[Prompt]: Compute the number of lines in the following data that include the word "Given", and output that number alone.

Stored data:
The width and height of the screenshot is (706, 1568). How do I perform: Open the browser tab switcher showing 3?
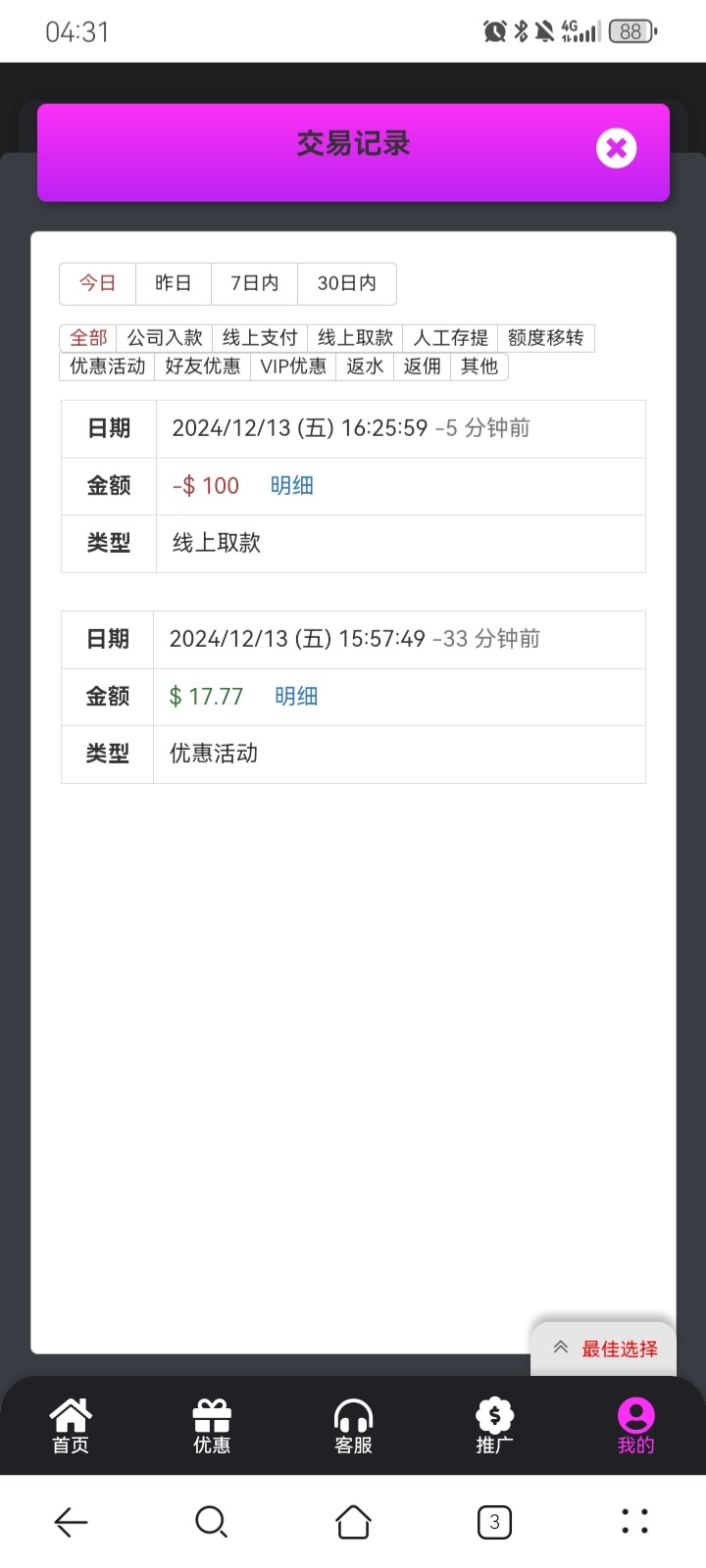[x=494, y=1522]
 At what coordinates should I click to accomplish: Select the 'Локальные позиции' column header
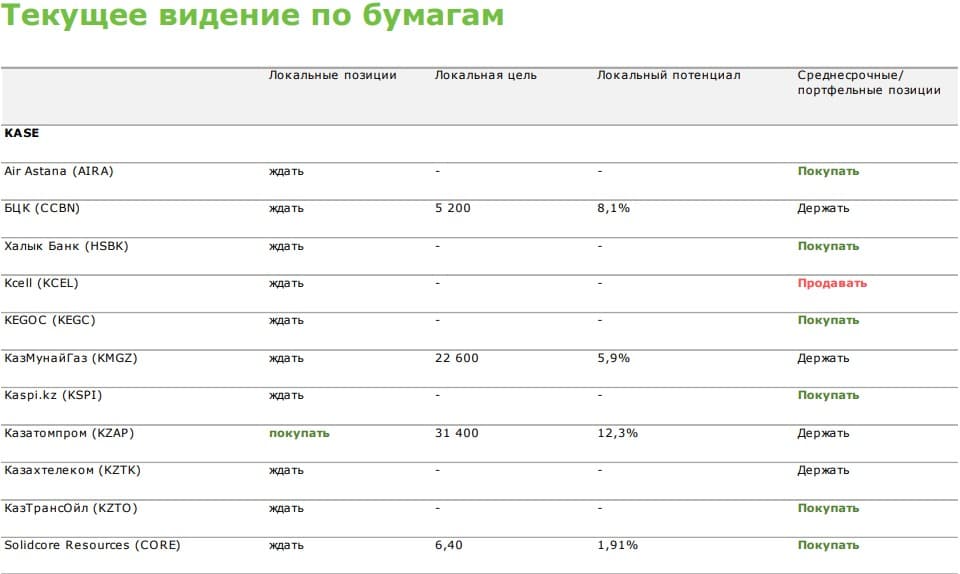[x=332, y=76]
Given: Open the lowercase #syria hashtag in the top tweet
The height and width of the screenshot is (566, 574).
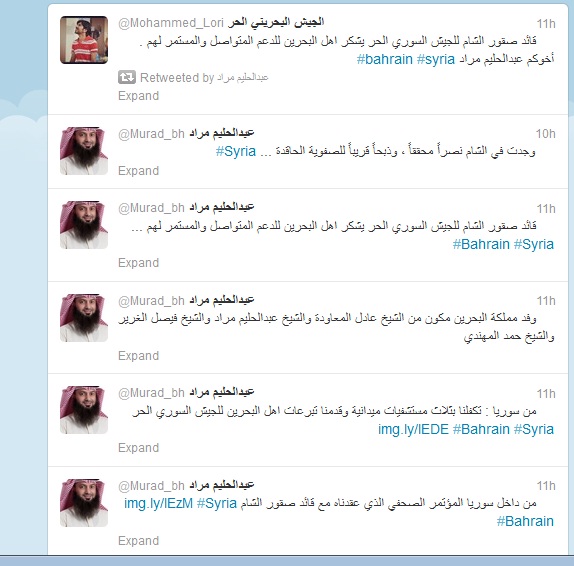Looking at the screenshot, I should pos(436,59).
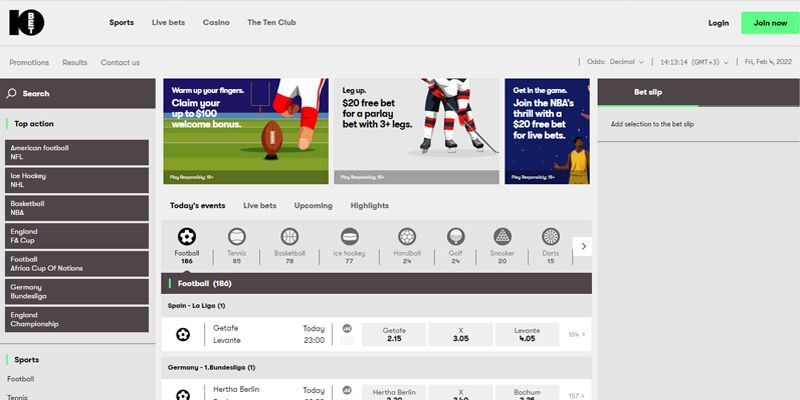Viewport: 800px width, 400px height.
Task: Select Levante odds 4.05
Action: 527,334
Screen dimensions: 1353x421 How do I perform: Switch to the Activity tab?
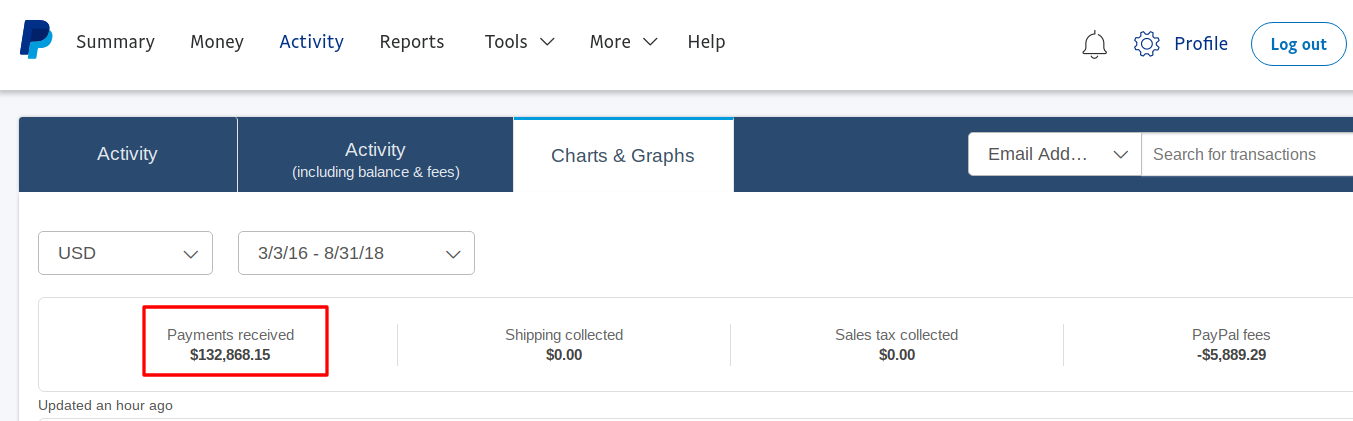(127, 154)
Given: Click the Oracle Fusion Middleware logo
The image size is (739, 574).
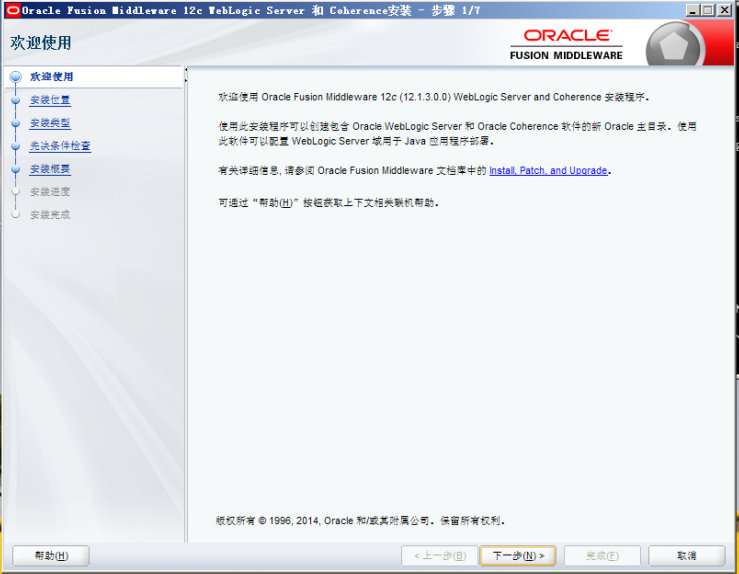Looking at the screenshot, I should coord(566,44).
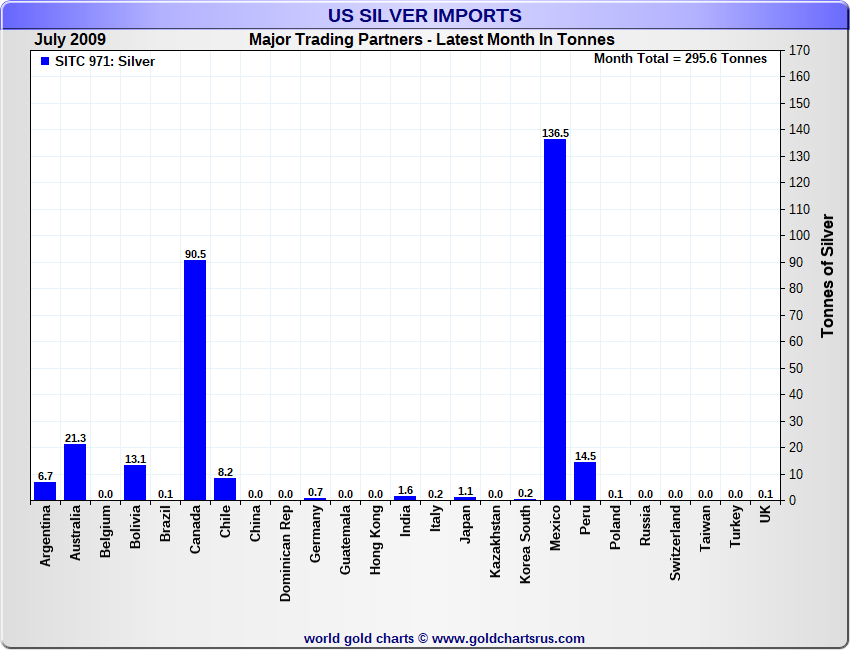Click the Bolivia bar
Image resolution: width=850 pixels, height=650 pixels.
coord(135,483)
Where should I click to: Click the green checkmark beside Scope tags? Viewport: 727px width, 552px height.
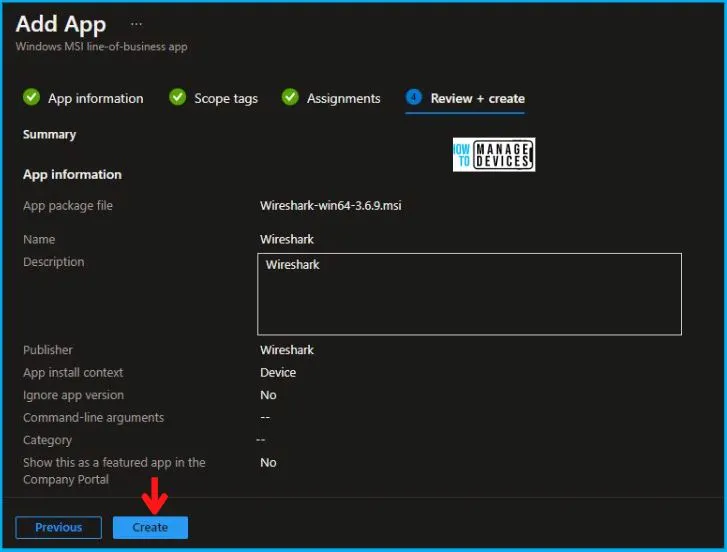tap(178, 98)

[Worked solution]: 2